## Required work
Output the listing below verbatim, without images.

## Data for analysis
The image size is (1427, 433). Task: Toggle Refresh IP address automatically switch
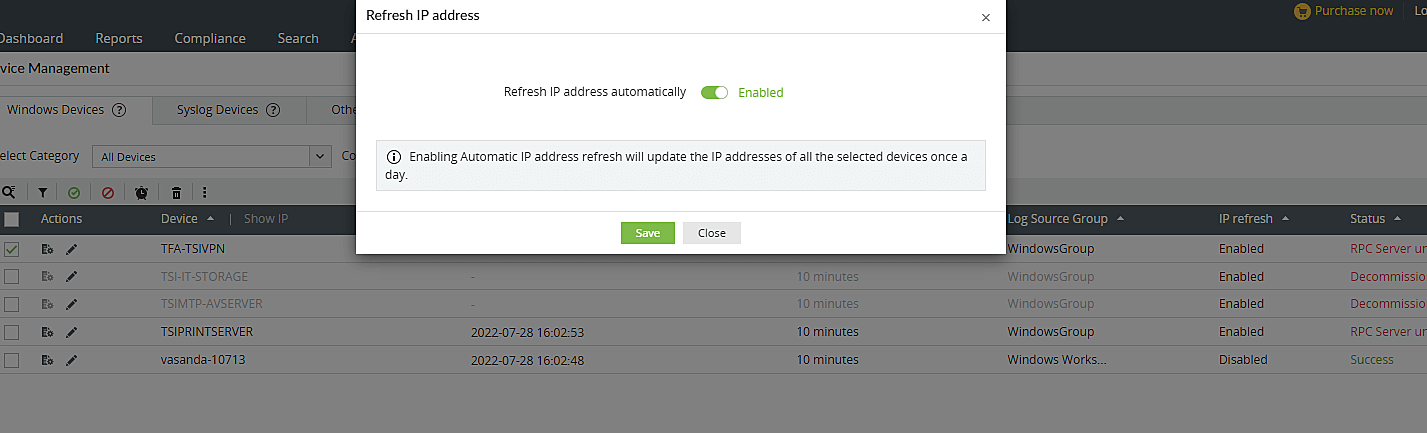[714, 92]
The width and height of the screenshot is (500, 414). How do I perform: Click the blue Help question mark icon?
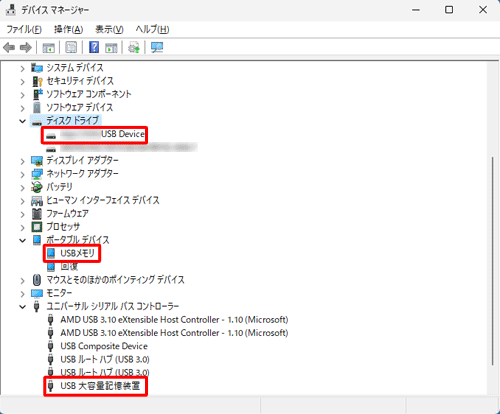[94, 47]
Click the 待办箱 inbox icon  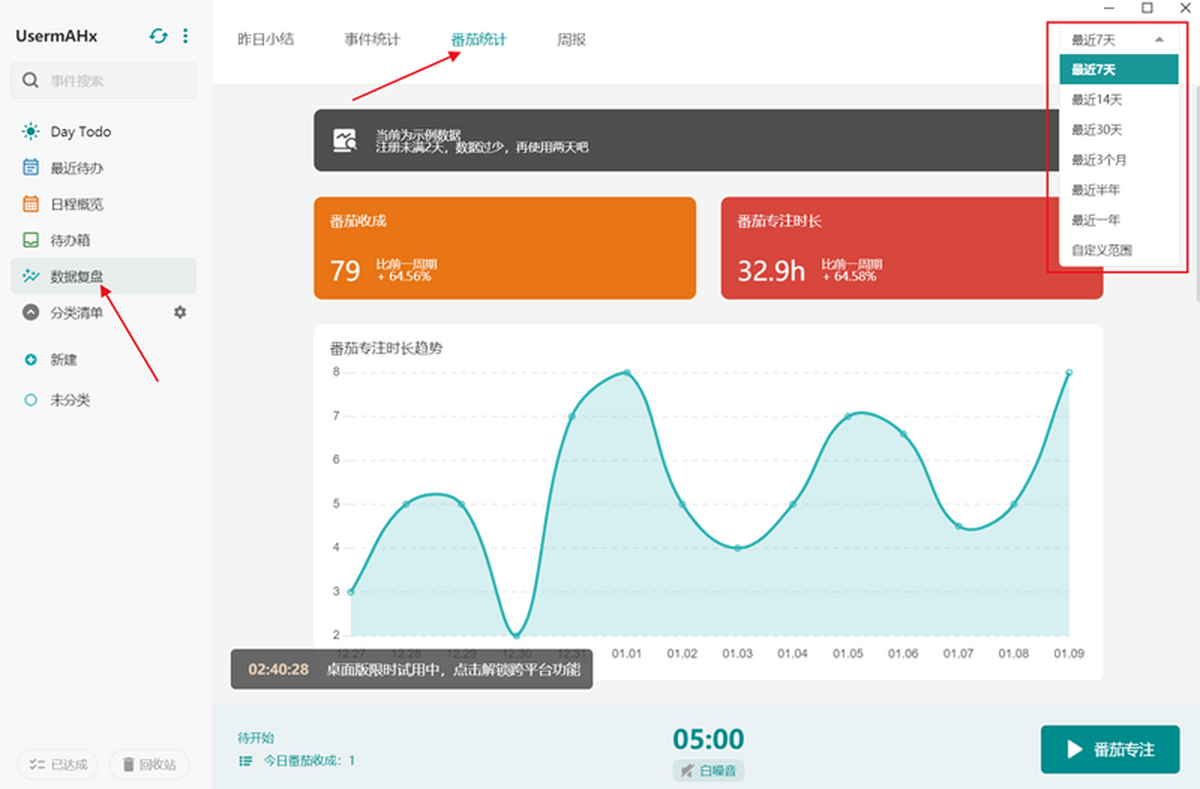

## Exercise output
The image size is (1427, 433). Task: Toggle Refresh IP address automatically switch
[714, 92]
The width and height of the screenshot is (500, 414). How do I perform: Click the blue Help question mark icon?
[94, 47]
Click the 待办箱 inbox icon  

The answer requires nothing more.